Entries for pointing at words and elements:
-- begin --

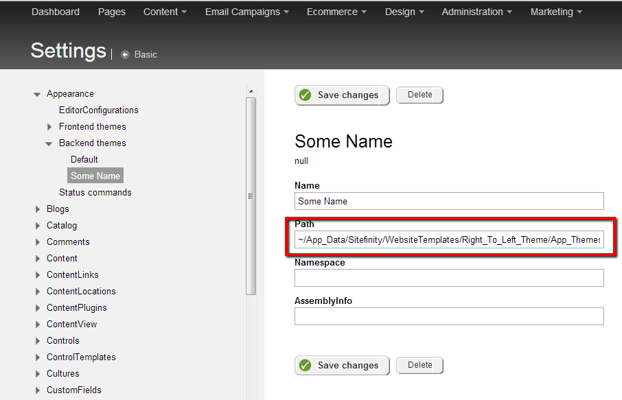Select EditorConfigurations in the tree

pos(98,110)
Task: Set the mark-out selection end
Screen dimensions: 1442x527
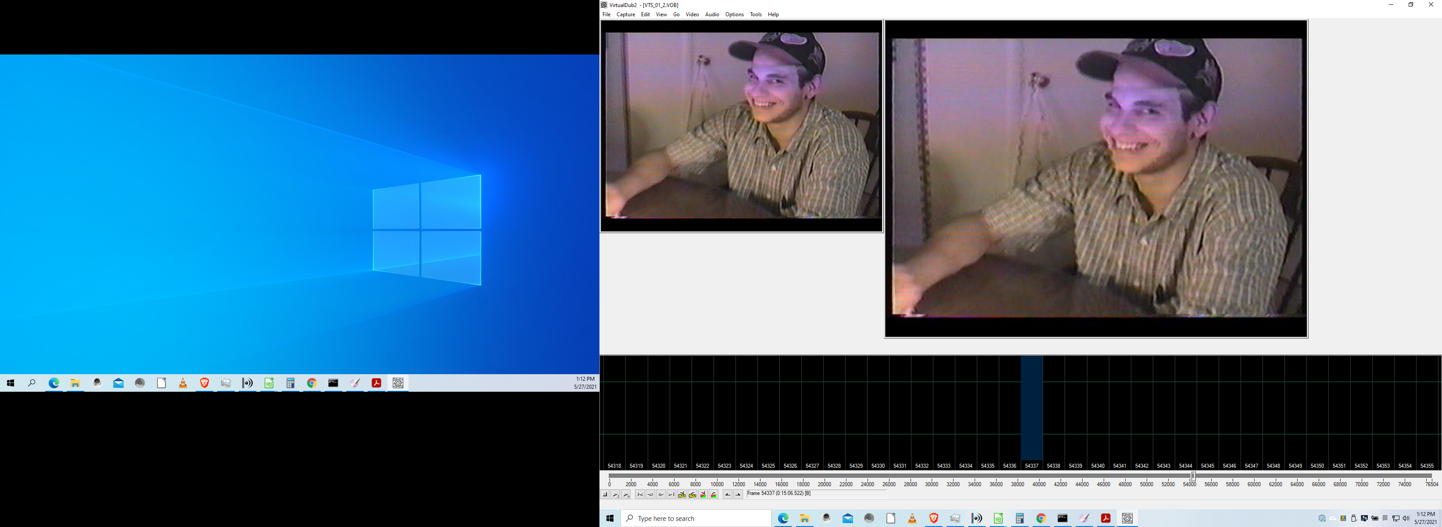Action: click(738, 495)
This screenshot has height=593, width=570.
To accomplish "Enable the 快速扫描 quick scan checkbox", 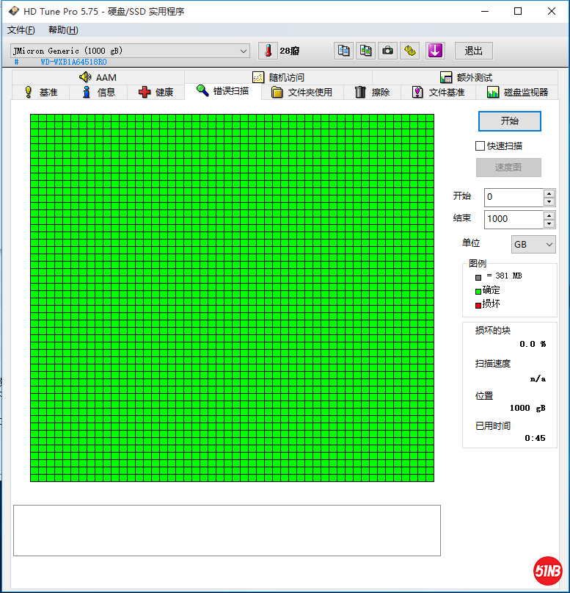I will 481,146.
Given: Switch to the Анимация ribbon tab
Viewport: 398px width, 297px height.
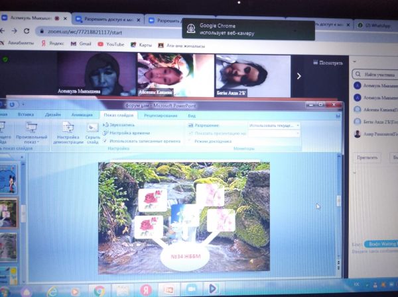Looking at the screenshot, I should pyautogui.click(x=82, y=114).
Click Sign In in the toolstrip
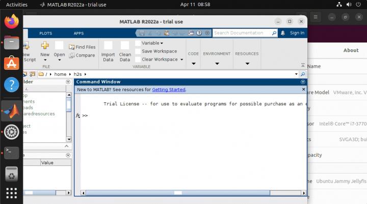 (x=297, y=33)
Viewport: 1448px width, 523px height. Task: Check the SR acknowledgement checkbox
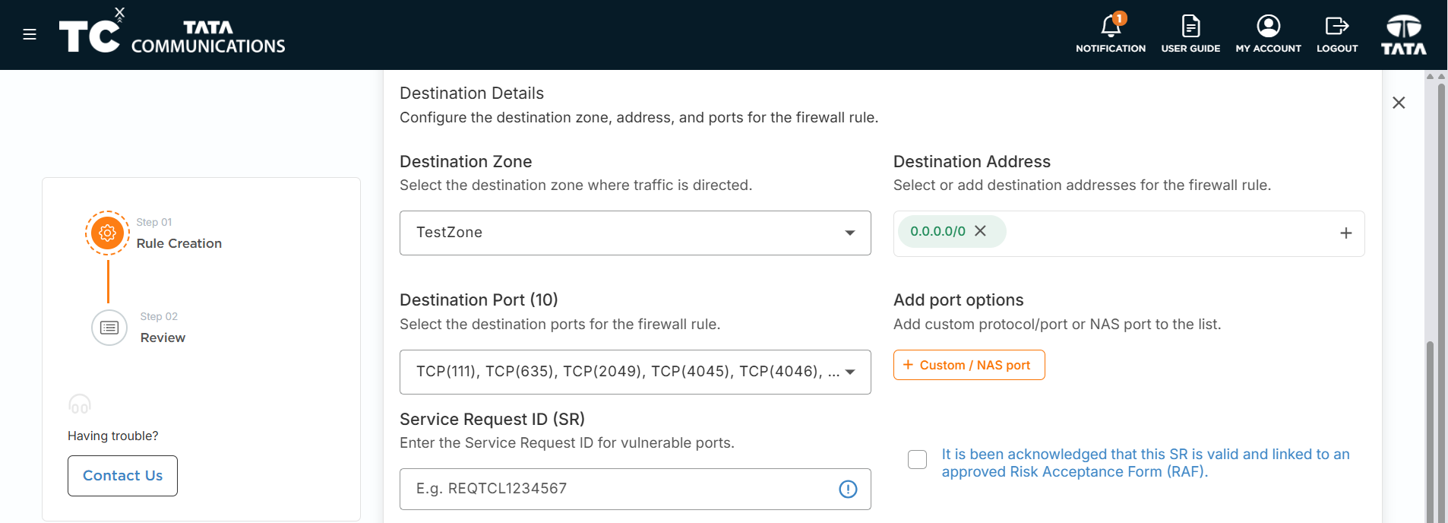point(917,459)
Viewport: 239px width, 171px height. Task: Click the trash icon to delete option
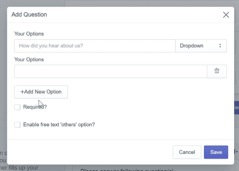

-- end --

GIVEN REQUEST: Turn the items from the line with "Viewport: 1448px width, 523px" through the last line of the items into a numbered list, skipping blank lines. Leave the pictures out of your list.

SOLUTION BELOW:
1. Viewport: 1448px width, 523px height. Task: Check the SR acknowledgement checkbox
2. point(917,459)
3. Viewport: 239px width, 171px height. Task: Click the trash icon to delete option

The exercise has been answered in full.